MGFs and a string of 9's in a particular number

Question

I've been working through Sedgewick and Flajolet's Analytic Combinatorics and am stuck on a particular problem:

III.21. After Bhaskara Acharya (circa 1150AD). Consider all the numbers formed in decimal with digit 1 used once, with digit 2 used twice, $\dots$, with digit 9 used nine times. Such numbers all have 45 digits. Compute their sum $S$ and discover, much to your amazement, that $S$ equals 4587555960000615321908476928639999999999999999541244403999938467809152 30713600000. This number has a long run of nines. Is there a simple explanation?

I reasoned that, by grouping terms into groups of size 45 where there is one number with a 1 as the $k^{th}$ digit, two numbers with a 2 as the $k^{th}$ digit, etc. the expected value of the $k^{th}$ digit of $S$ is $(1^2 + 2^2 + \ldots + 9^2)/(1+2+\ldots+ 9 = \frac{285}{45}=\frac{19}{3})$. The number of terms in the sum is $\binom{45}{1,2,\ldots,9}$, so $S = \frac{19}{3}(1+10+\ldots+10^{45})\binom{45}{1,2,\ldots,9} = \frac{19}{3}(\frac{10^{46}-1}{9})\binom{45}{1,2,\ldots,9}$, which checks. But I have no idea where to go from here - the problem is in the chapter on multivariate generating functions, but I don't know how I could use those to find a particular string of 9's in the 10-ary expansion of a number.

Answer 1

I've been thinking of this problem on and off for more than a day, and at the end the answer I've reached is very trivial and already implicit in your calculations.
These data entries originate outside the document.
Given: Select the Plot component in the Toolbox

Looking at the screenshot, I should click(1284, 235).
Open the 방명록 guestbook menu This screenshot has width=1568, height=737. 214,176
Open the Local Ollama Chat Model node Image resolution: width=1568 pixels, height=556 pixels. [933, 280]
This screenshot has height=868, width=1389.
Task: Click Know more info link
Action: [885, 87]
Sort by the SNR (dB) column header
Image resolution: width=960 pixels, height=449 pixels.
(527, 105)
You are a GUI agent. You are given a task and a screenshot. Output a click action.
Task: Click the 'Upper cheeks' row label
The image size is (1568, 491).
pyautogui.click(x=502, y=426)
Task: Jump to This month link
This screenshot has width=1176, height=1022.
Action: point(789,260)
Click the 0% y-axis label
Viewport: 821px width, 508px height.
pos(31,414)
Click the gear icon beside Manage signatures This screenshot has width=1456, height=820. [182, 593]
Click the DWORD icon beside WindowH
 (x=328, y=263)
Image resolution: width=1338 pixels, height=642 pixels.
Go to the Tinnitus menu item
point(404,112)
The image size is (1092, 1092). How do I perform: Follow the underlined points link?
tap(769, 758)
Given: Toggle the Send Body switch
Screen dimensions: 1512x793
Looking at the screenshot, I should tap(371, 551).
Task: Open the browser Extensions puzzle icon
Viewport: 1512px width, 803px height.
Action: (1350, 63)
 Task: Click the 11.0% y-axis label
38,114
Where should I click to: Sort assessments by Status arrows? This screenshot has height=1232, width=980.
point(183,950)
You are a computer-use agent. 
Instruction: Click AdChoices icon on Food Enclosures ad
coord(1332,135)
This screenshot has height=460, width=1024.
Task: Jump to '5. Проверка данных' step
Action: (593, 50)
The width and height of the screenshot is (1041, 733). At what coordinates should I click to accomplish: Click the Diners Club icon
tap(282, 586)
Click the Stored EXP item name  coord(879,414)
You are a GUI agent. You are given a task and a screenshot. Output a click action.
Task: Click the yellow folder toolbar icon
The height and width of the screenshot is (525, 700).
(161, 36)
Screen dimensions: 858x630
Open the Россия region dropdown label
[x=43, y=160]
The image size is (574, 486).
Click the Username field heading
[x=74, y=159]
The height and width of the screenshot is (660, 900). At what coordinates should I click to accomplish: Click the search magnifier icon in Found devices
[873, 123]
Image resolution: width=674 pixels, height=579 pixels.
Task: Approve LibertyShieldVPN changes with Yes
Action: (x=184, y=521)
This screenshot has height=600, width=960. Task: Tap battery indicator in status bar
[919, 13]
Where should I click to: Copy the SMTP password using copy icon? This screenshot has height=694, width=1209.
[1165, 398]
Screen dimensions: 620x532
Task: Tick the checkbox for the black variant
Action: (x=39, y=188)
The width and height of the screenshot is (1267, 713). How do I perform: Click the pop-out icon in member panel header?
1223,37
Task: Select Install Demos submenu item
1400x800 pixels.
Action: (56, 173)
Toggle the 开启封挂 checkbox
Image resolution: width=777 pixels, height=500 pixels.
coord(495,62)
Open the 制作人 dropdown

Specifically, it's just this simple fact:

Lemma: If a number $A$ has $n$ digits, then for $m > n$, the number $A(10^m - 1)$ has a run of $m-n$ nines, namely in the positions having place value $10^n$ to $10^{m-1}$.

The proof is simple: $A(10^m - 1) = A(10^m) - A$, and the subtraction looks like

  abc...xyz000...000000...000
-                   abc...xyz
  ---------------------------
  abc...xyZ999...999jkl...pqr

Or to write it formally, observe that $$A(10^m-1) = B 10^n + (10^n - A)$$ where $$B = (A-1)10^{m-n} + (10^{m-n} - 1),$$ so the digits in places $n$ to $m-1$ (counting from the right, starting with $0$) of $A(10^m - 1)$ are the last $m-n$ digits of $B$, which form the number $10^{m-n} - 1$ which is a string of $m-n$ nines.

Now of course for the sum $S$ of this problem, if we write down all $N$ numbers one below the other and let $C$ be the sum of the digits in a single column, then (as both you and Ross's answer calculated), we have $$S = C(1 + 10 + 10^2 + \dots + 10^{44}) = C\left(\frac{10^{45} - 1}{10 - 1}\right),$$ $$C = N\left(\frac{1^2 + 2^2 + \dots + 9^2}{1 + 2 + \dots + 9}\right),$$ $$N = {45 \choose 1, 2, \cdots, 9} = \frac{45!}{1!2!\cdots9!}.$$

Doing the calculations gives $C = 412880036400055378971762923577600000$, which ends in five zeroes (and is divisible by $9$ -- both facts you can prove by looking at powers of $3$, $2$ and $5$ in the expression for $N$), so with $A = C/(9 \times 10^5)$ we have $$S = C\left(\frac{10^{45} - 1}{9}\right) = A(10^{45}-1) \times 10^{5},$$ and as $A$ is a $30$-digit number, this means that $N$ has a run of nines from position $30+5$ to position $45-1+5$, which is precisely what is observed.

Answer 2

Not a generating function approach, but I would just calculate how many numbers there are. The digits will appear in their proper proportion ($\frac 1{45} 1's, \dots \frac 9{45} 9's$), so if there are $N$ numbers the sum will be $\frac N{45}(1^2+2^2+\dots 9^2)(\frac {10^{45}-1}9)$ where the last factor is the number with $45\ 1's$

To evaluate $N$, we can choose where the $9's$ go in $45 \choose 9$ ways, where the $8's$ then go in $36 \choose 8$ ways and so on. So we have $N={45 \choose 9}{36 \choose 8}{28 \choose 7}\dots {1 \choose 1}$ and the total sum is$$\frac 1{45}{45 \choose 9}{36 \choose 8}{28 \choose 7}\dots {1 \choose 1}\frac {9\cdot 10\cdot 19}6(\frac {10^{45}-1}9)=\\\frac 1{45}\cdot 65191584694745586153436251091200000\cdot 285(\frac {10^{45}-1}9)=\\45875559600006153219084769286399999999999999954124440399993846780915230713600000$$ This is not going to give a nice explanation of the run of nines.